Main Stem Stream Restoration. In early 2015, USFWS notified SRF that significant erosion was present in the main stem of Bacon Ridge Branch (an intermittent stream channel reach). The site represents roughly 4,300 linear feet of actively eroding perennial channel in a forested setting. Vertical downcutting in the stream bed is causing the active drainage of high quality forested wetlands, which will eventually convert to uplands or marginal wetlands if no action is taken. The Federation received grants from Maryland Department of Natural Resources and the Chesapeake Bay Trust to restore this stretch of stream. While we could have restored around 700 feet of stream with a traditional rock-based RSC approach, BioHabitats instead used beaver-dam like structures made from wood found onsite to stretch our funds to restore 4,300 linear feet of stream.

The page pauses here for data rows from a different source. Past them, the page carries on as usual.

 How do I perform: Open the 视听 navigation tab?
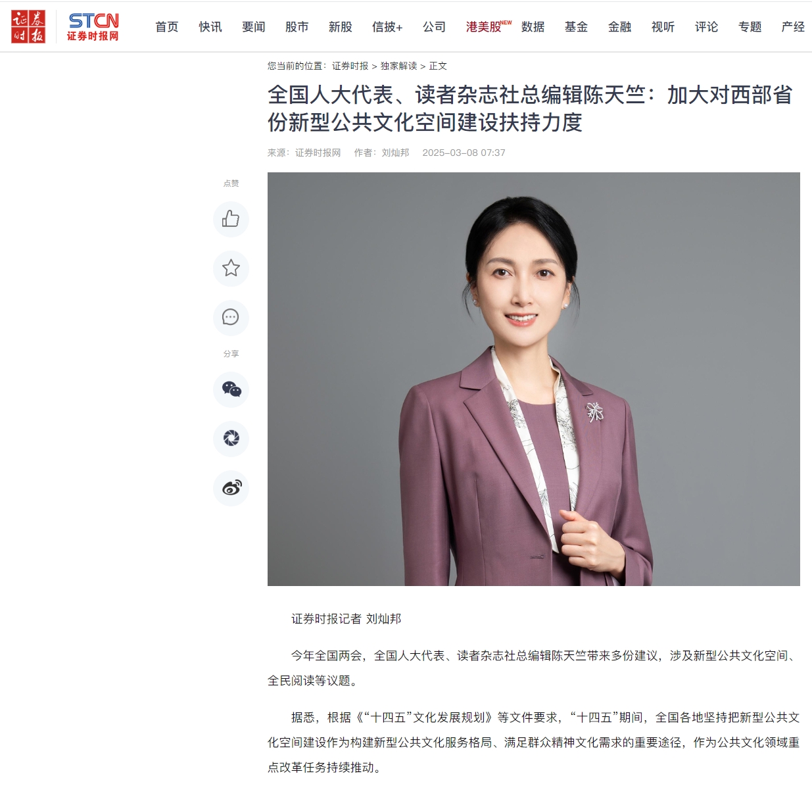[663, 27]
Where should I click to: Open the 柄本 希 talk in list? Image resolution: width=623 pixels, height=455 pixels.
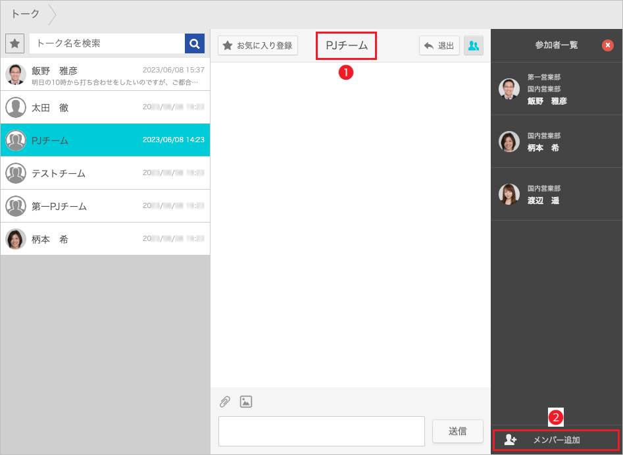click(x=105, y=239)
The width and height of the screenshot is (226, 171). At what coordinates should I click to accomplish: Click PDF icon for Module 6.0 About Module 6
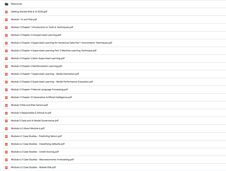(x=6, y=129)
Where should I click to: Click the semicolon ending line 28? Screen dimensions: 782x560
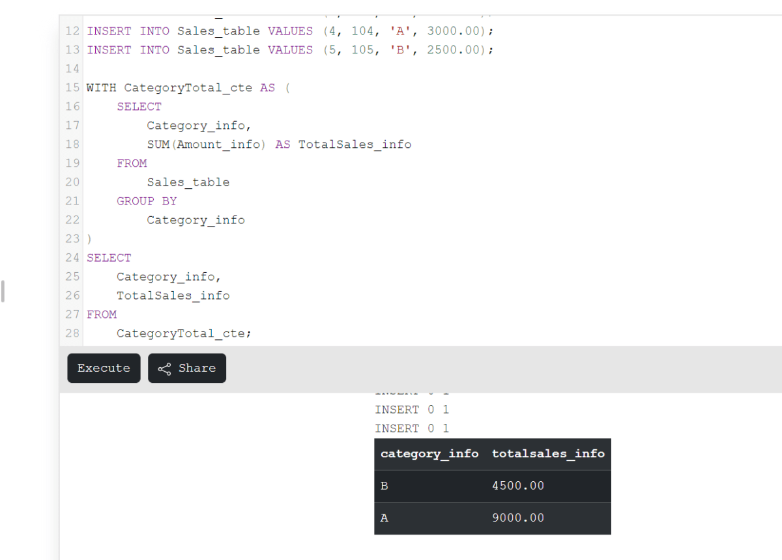click(x=250, y=333)
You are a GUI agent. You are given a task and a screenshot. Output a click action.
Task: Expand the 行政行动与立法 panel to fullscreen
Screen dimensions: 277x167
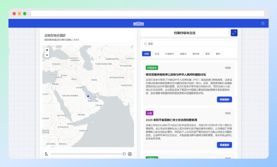234,33
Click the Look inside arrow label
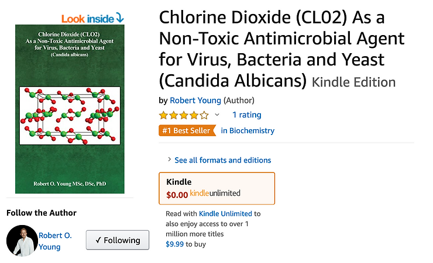Viewport: 433px width, 263px height. tap(92, 18)
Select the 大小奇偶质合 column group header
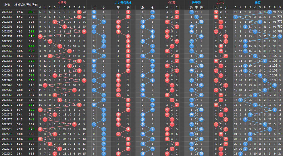The width and height of the screenshot is (283, 156). pos(123,2)
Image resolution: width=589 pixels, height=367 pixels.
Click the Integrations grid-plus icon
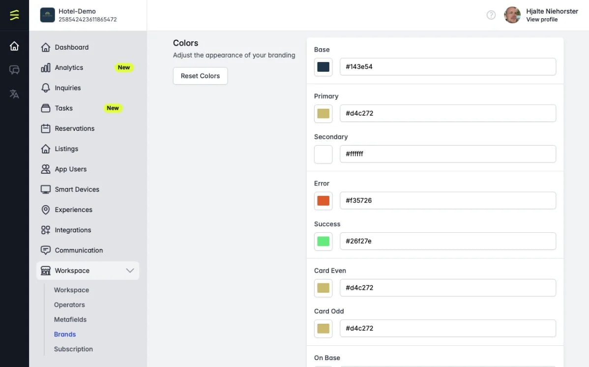click(x=45, y=230)

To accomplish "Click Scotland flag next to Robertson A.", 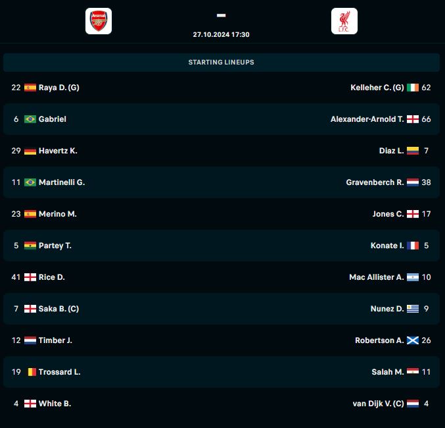I will click(x=413, y=340).
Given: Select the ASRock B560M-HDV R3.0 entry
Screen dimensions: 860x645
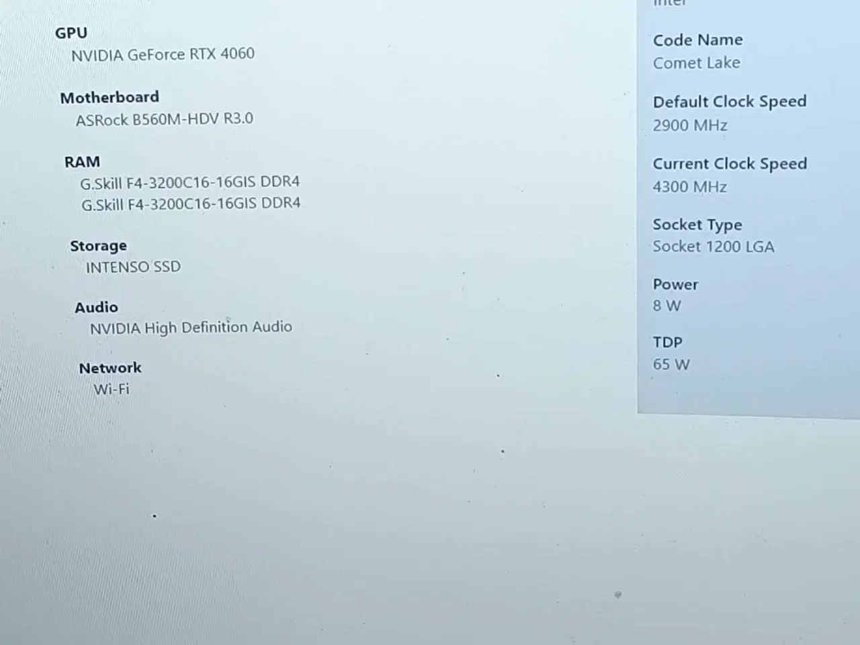Looking at the screenshot, I should [x=164, y=120].
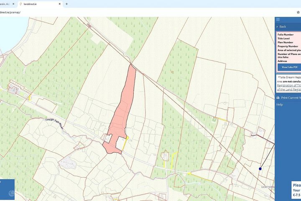301x201 pixels.
Task: Click the View Folio PDF button
Action: pos(289,67)
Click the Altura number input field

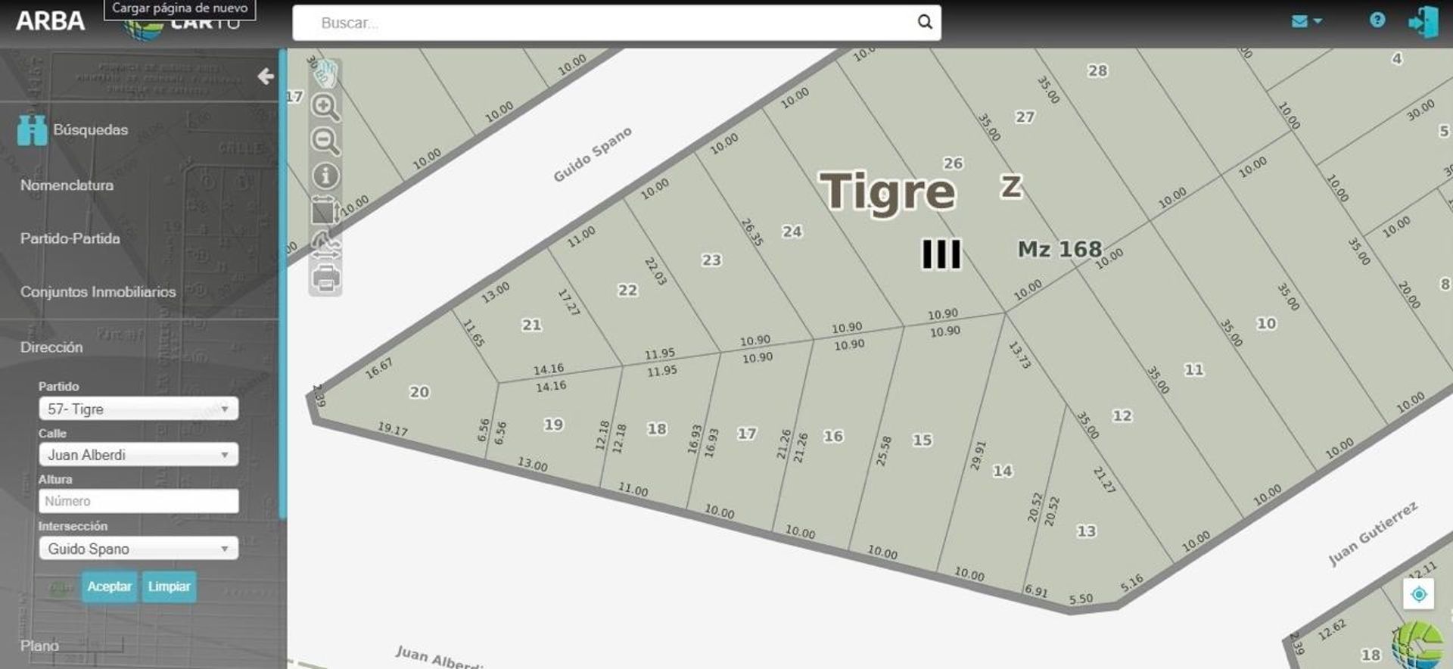[x=138, y=501]
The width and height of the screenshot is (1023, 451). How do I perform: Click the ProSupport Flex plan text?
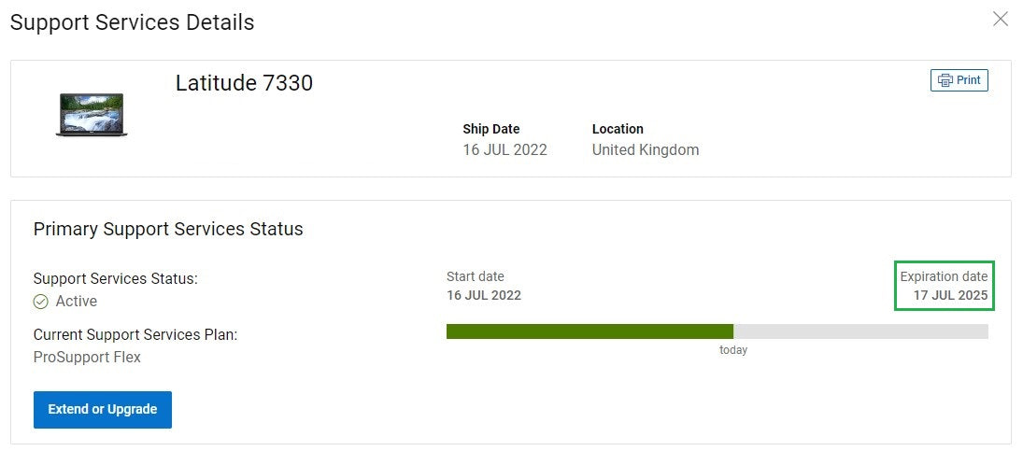click(87, 357)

Headcut Project 1: USFWS designed, permitted, and constructed a series of log weirs in a rapidly eroding forested headcut in September, 2014. SRF assisted by providing live plants and volunteers to help the restoration area become established and stable.
Groundwater Recharge Wetlands: In 2015, SRF and USFWS decided to partner to explore an experimental concept devised by USFWS: to collect stormwater in small wetlands and then (through pipes or a gravel layer) allow the filtered wetland overflow to travel vertically back into a highly porous soil layer, recharging the groundwater table instead of contributing runoff volumes to nearby headcuts. As of early 2016, the project is approximately 50% funded and should be constructed by late 2016.